● **DOCUMENT SECTION**:

BEGIN

Negotiations between the UK and European Union (EU) have reached the next phase, after Prime Minister Theresa May agreed to no hard border in Northern Ireland, rights to EU citizens living in the UK, and a divorce bill which is ‘fair to the British taxpayer’.
Image: Theresa May at a European Council meeting in March; Credit: Number 10@Flickr
‘Today’s result is of course a compromise,’ said Jean-Claude Juncker, President of the European Commission, who has previously spoke of his frustration of the growing length and slow pace of his talks with the UK government.
This ‘breakthrough’ in discussions gives way for May to start negotiating a new free trade deal with the EU once the UK ceases to be a member in March 2019. To get here ‘required give and take from both sides,’ she said.

END

● **WHAT YOU HAVE TO DO**:
Rewrite the section of the text on UK-EU talks that opens with "Image: Theresa May" and closes with "sides,’ she said.", putting "settlement" in place of "compromise".

[Stored dataset rows]
BEGIN

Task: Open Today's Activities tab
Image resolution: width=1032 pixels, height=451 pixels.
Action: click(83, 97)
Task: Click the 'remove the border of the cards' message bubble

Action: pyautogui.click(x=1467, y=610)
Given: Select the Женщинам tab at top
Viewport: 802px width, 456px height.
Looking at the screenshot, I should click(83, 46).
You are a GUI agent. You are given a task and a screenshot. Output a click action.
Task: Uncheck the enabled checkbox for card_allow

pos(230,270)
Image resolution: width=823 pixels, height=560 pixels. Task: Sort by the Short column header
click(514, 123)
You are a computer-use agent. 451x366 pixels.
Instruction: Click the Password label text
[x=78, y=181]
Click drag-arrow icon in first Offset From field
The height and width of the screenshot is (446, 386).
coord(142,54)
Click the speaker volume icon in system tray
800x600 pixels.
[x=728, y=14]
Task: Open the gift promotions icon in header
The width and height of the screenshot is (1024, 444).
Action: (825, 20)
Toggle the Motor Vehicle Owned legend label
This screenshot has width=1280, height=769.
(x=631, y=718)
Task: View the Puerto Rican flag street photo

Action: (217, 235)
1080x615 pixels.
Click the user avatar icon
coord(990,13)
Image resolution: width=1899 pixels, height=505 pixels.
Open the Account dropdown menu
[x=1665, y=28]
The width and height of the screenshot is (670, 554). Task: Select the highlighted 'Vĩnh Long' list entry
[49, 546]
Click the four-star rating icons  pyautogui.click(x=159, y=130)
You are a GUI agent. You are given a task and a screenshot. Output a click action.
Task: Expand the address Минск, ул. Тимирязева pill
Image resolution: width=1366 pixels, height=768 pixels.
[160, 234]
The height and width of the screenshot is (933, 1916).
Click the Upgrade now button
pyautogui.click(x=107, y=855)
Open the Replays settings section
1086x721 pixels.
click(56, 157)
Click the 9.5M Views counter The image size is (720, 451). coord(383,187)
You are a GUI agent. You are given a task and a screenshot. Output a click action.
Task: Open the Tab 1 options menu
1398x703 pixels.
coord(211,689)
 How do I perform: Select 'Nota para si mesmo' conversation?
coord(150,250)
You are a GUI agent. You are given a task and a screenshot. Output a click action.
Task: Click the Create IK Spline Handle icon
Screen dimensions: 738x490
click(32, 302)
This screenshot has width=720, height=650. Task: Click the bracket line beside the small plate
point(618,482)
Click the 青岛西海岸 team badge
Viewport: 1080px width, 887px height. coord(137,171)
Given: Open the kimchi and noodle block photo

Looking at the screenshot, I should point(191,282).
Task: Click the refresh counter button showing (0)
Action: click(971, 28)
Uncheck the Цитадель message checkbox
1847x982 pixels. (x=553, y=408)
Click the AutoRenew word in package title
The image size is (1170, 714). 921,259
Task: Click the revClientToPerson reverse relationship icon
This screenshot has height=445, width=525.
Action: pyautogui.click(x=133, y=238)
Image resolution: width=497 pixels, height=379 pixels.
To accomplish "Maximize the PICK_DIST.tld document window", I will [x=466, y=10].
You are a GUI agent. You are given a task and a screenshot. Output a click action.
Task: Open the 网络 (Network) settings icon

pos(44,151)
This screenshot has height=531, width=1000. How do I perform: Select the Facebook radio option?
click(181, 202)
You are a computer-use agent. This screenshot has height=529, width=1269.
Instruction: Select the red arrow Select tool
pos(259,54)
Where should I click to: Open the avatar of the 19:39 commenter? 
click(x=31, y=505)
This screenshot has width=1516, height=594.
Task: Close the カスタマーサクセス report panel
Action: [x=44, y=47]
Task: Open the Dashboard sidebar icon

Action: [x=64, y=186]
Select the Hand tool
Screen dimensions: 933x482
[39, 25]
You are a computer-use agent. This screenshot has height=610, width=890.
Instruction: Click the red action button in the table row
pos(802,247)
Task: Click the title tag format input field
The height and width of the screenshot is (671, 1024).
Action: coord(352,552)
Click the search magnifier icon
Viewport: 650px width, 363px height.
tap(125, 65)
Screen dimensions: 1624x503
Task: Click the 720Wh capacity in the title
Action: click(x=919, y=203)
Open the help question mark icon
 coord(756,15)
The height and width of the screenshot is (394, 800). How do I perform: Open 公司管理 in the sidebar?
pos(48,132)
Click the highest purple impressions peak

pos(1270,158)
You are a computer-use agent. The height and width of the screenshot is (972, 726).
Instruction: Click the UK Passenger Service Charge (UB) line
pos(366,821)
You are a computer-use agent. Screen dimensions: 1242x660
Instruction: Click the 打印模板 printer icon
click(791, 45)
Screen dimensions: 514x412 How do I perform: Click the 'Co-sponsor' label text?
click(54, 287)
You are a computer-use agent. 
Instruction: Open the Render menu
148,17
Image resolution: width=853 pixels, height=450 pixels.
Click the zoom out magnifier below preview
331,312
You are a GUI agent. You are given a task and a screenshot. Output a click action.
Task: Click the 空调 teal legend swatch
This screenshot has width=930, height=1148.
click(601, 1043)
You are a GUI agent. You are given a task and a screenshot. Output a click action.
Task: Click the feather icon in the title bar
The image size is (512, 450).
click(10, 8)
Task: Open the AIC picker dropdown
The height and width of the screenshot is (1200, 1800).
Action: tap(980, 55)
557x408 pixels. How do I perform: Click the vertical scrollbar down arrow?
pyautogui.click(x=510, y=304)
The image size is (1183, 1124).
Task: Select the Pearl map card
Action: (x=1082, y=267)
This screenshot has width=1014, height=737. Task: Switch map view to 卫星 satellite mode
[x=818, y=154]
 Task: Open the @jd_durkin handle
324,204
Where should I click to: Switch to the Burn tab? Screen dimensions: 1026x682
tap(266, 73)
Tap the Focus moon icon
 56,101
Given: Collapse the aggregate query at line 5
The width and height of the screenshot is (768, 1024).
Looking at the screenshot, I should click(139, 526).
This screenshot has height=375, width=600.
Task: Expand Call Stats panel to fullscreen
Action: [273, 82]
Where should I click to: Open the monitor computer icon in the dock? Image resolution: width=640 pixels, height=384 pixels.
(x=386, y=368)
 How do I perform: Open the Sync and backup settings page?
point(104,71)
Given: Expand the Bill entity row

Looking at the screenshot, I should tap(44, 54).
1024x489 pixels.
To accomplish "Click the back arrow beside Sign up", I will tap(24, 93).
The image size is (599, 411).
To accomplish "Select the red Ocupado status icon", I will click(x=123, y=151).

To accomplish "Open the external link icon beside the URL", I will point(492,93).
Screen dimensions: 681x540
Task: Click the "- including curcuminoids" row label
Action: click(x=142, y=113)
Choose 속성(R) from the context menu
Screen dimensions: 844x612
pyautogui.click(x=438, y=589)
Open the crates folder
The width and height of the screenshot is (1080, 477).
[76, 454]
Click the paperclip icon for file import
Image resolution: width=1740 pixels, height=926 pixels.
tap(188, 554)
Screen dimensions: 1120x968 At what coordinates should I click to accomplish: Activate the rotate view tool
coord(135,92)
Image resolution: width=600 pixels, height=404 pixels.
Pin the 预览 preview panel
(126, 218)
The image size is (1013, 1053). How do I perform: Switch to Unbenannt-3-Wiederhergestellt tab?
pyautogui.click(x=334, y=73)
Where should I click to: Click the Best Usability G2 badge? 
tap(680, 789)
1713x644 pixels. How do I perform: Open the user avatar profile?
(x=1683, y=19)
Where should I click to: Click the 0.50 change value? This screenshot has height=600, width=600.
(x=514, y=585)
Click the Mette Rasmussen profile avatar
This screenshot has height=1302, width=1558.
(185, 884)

END

● **THE COMPLETED TASK**:
Image: Theresa May at a European Council meeting in March; Credit: Number 10@Flickr
‘Today’s result is of course a settlement,’ said Jean-Claude Juncker, President of the European Commission, who has previously spoke of his frustration of the growing length and slow pace of his talks with the UK government.
This ‘breakthrough’ in discussions gives way for May to start negotiating a new free trade deal with the EU once the UK ceases to be a member in March 2019. To get here ‘required give and take from both sides,’ she said.